## [Set exercise]
Rewrite every line of the material below, requests included, adding -142 to each x and y coordinate in the answers. Leave the pictures out.

## [Entries for locating text and elements]
------------------------------------------------

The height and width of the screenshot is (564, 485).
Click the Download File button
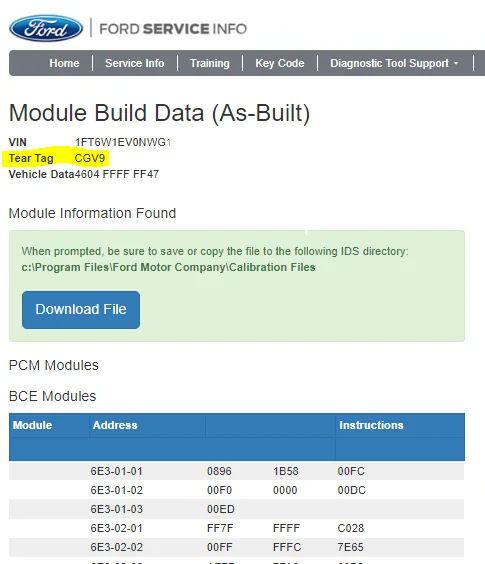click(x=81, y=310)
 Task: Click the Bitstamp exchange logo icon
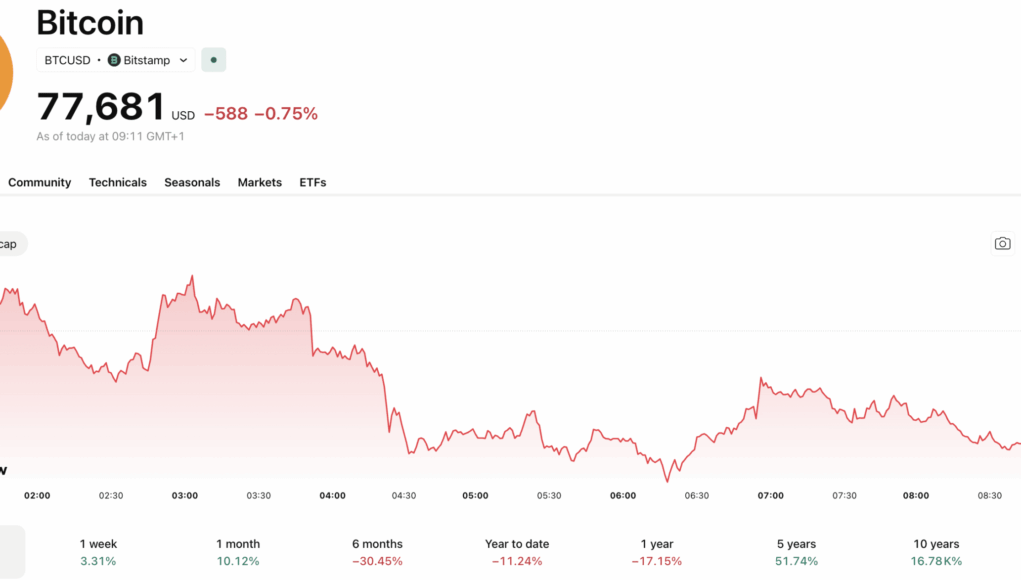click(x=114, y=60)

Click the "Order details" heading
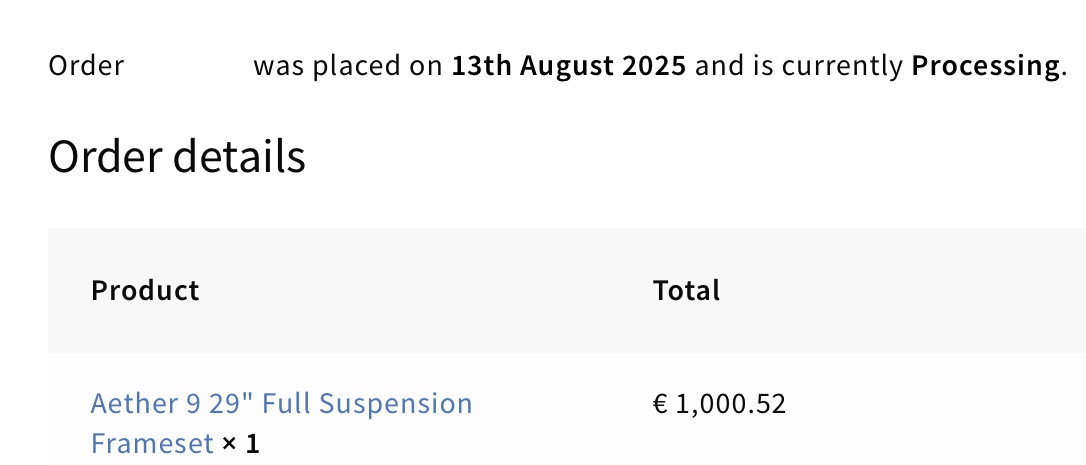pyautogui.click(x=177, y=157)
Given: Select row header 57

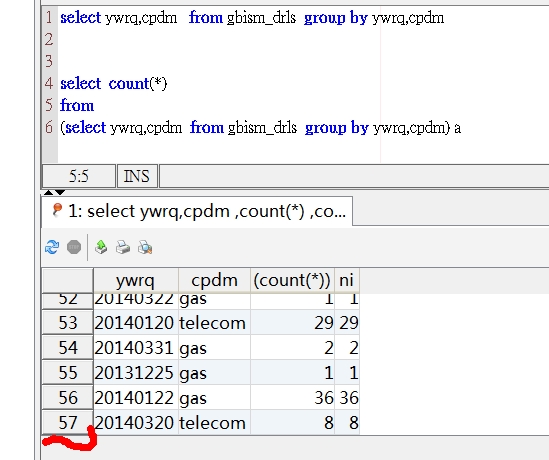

------------------------------------------------

## [Exercise solution]
The height and width of the screenshot is (564, 485).
Click the Download File button
click(x=-61, y=168)
 Task: Click the Bitstamp exchange logo icon
click(x=-28, y=-82)

Click the "Order details" heading
pyautogui.click(x=35, y=15)
Given: Select row header 57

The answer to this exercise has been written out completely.